As others have said, the draw of the Alchemy design is the flange spacing being maximized for better bracing angle. So, my question would be, do the standard hubs Wheels Mftg. have the same flanging spacing as the Alchemy? My guess is they do not.


----------



## Mackers (Dec 29, 2009)

They're exactly the same dimensions as the Alchemy hubs.


----------



## Ramjm_2000 (Jan 29, 2005)

Anyone have the price?


----------



## Mackers (Dec 29, 2009)

They're the exact same hubs, so I doubt their price would be significantly lower.


----------



## krisdrum (Oct 29, 2007)

I don't see any hubs listed on Wheels' site. Any further info on them? So Mackers, are you saying Alchemy is simply having their name put on the Wheels hubs?


----------



## Mackers (Dec 29, 2009)

Nope, Alchemy/Jeremy designed them, Wheels Mfg. manufactures them.
They both put their name on them and sell them.

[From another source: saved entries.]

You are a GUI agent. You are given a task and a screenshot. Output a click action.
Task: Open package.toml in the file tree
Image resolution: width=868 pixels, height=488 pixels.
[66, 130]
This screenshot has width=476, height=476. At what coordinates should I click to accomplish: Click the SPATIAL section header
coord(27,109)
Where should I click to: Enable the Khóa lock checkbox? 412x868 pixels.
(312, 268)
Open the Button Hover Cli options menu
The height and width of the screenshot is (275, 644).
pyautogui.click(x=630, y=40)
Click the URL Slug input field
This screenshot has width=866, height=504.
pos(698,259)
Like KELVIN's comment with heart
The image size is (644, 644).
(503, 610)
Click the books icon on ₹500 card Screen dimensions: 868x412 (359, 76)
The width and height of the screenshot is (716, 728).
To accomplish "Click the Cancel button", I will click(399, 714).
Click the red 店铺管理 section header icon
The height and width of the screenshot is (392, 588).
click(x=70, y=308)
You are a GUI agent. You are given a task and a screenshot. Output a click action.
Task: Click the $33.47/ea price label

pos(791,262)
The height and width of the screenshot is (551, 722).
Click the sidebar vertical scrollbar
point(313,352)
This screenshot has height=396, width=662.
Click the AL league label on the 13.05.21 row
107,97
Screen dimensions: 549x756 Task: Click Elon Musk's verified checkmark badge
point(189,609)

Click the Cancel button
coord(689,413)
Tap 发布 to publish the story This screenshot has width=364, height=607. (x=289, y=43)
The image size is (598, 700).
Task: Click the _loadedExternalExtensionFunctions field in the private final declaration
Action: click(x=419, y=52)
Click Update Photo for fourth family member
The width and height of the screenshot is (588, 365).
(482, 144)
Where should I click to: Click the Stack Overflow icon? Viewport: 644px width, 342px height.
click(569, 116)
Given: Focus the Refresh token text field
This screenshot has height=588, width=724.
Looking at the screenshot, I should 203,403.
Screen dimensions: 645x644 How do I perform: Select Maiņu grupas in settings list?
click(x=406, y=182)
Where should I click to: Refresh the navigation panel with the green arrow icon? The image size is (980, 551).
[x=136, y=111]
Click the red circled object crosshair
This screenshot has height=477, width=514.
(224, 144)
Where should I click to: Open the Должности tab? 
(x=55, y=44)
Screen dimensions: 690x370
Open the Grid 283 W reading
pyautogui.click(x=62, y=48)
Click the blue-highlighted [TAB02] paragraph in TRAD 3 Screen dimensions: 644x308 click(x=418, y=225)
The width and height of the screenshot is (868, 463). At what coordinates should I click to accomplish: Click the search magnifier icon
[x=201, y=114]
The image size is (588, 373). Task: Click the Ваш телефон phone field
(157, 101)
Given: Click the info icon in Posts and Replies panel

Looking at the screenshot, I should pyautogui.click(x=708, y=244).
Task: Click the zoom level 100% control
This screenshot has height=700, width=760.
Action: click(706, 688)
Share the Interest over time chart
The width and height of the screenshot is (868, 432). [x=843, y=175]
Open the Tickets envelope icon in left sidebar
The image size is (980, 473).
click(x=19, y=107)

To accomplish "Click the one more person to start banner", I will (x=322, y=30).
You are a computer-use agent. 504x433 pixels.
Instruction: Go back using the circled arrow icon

And the hubs are in their catalog, page 11


----------



## TomH (Oct 6, 2008)

krisdrum said:


> As others have said, the draw of the Alchemy design is the flange spacing being maximized for better bracing angle. So, my question would be, do the standard hubs Wheels Mftg. have the same flanging spacing as the Alchemy? My guess is they do not.


I think thats their marketing.. if you compared two front wheels without knowing which had the wider flange, you're not going to notice unless you have a complete noodle wheel with too few spokes. Theres tons of people on 20 spoke fronts on fairly narrow hubs. 

Rear geo is drastically more important. A front kinda is a front.


----------



## Mackers (Dec 29, 2009)

I completely agree, while I love the design of the rear hub, I just cannot get excited about the front hub.


----------



## krisdrum (Oct 29, 2007)

TomH said:


> I think thats their marketing.. if you compared two front wheels without knowing which had the wider flange, you're not going to notice unless you have a complete noodle wheel with too few spokes. Theres tons of people on 20 spoke fronts on fairly narrow hubs.
> 
> Rear geo is drastically more important. A front kinda is a front.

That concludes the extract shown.